Rgenta Therapeutics, a biotechnology firm dedicated to developing innovative oral small molecules that target RNA and RNA regulation for treating cancer and neurological disorders, has announced a significant milestone. The U.S. Food and Drug Administration (FDA) has approved the company's Investigational New Drug application (IND) for RGT-61159. This drug is being developed for the potential treatment of adenoid cystic carcinoma (ACC), colorectal cancer (CRC), and other solid tumors, as well as acute myeloid leukemia (AML).

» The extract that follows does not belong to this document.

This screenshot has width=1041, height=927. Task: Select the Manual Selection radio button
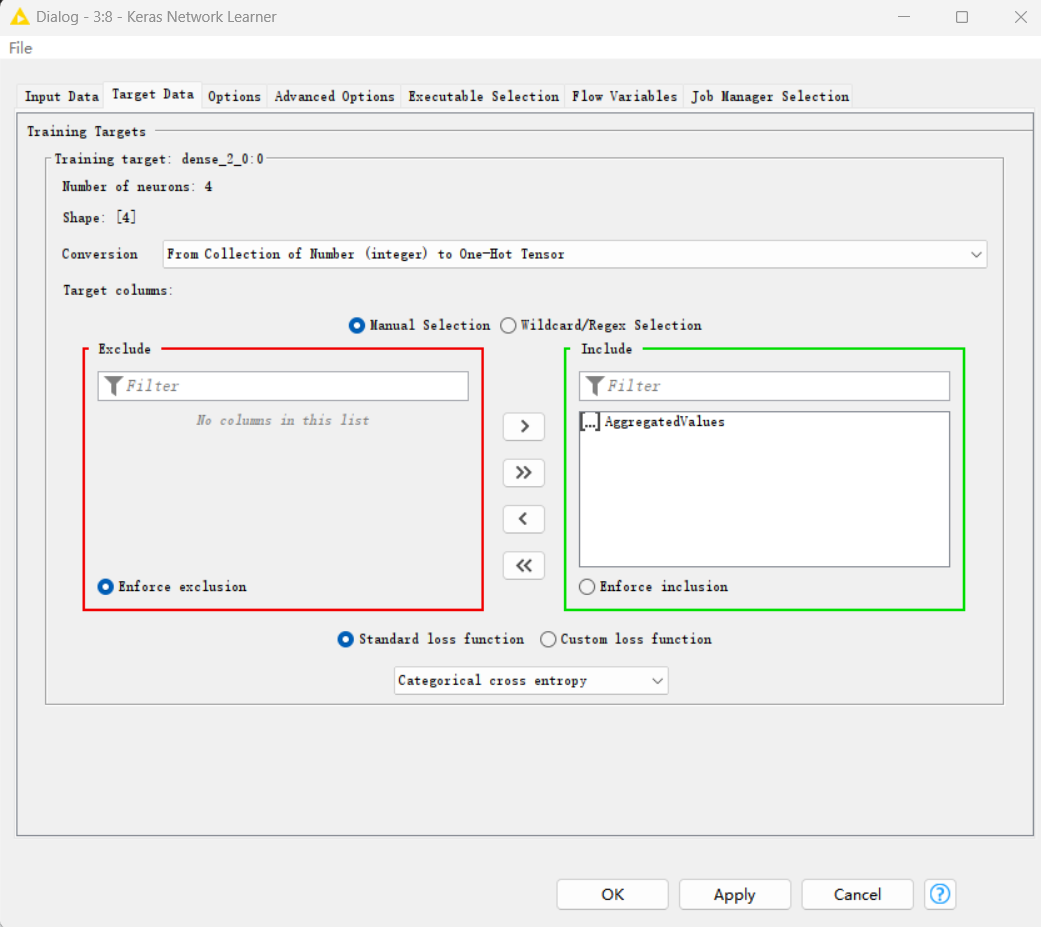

Simon Xi, Ph.D., the co-founder and CEO of Rgenta, expressed his enthusiasm for this advancement. "Clearing our first IND application marks a pivotal moment in Rgenta's mission to develop RNA-targeting oral medicines to treat diseases that were previously considered incurable," he said. The company aims to begin clinical studies with a first-in-human Phase 1a/1b trial in adults with ACC and CRC, hoping to offer a new therapeutic option for these challenging cancers.

Travis Wager, Ph.D., co-founder, president, and chief scientific officer, highlighted the difficulties of developing small molecule drugs to target oncogenic drivers like MYB. He noted that RGT-61159 effectively inhibits the production of oncogenic MYB protein and demonstrates significant tumor growth reduction in preclinical models. This progress has paved the way for the novel therapeutic to enter clinical evaluation.

RGT-61159 is a small molecule drug designed to modulate the splicing of the MYB transcription factor, thereby inhibiting the production of the oncogenic MYB protein. MYB acts as a master regulator of cell proliferation and differentiation, and its abnormal expression is implicated in various cancers, including ACC, AML, T-cell acute lymphoblastic leukemias (T-ALL), CRC, small cell lung cancer (SCLC), and breast cancer. The planned Phase 1a/1b clinical trial for RGT-61159 is registered under clinicaltrials.gov (NCT06462183).

ACC is a rare but aggressive cancer that predominantly arises in the salivary gland. Approximately 200,000 individuals worldwide, including 11,000 in the U.S., are living with ACC. The cancer is aggressive, often infiltrating surrounding nerves and metastasizing to distant sites. Overactivation of the MYB oncogene occurs in more than 90% of ACC cases, making the disease particularly challenging to treat. Standard treatments, such as surgery and radiation, often fail to control tumor recurrence and metastasis. There are currently no effective targeted therapies for recurrent or metastatic ACC, emphasizing the urgent need for new therapeutic strategies.

Colorectal cancer (CRC) ranks as the third most prevalent cancer and the second leading cause of cancer-related deaths worldwide. According to the World Health Organization, over 1.9 million cases of CRC were diagnosed in 2022. Despite advancements in early detection and targeted therapies, a significant proportion of patients present with metastases or develop metastases after initial treatment. MYB is overexpressed in 80-85% of CRC cases and serves as a predictive biomarker for tumor aggressiveness and poor prognosis. Developing new therapies for metastatic CRC remains a critical unmet medical need.

Rgenta Therapeutics is building a pipeline of oral, small-molecule RNA-targeting medicines, initially focusing on oncology and neurological disorders. Their proprietary platform identifies targetable RNA processing events and designs small-molecule agents to modulate interactions among the spliceosome, regulatory proteins, and RNAs. By targeting these historically undruggable targets, Rgenta aims to unlock new therapeutic possibilities for treating human diseases.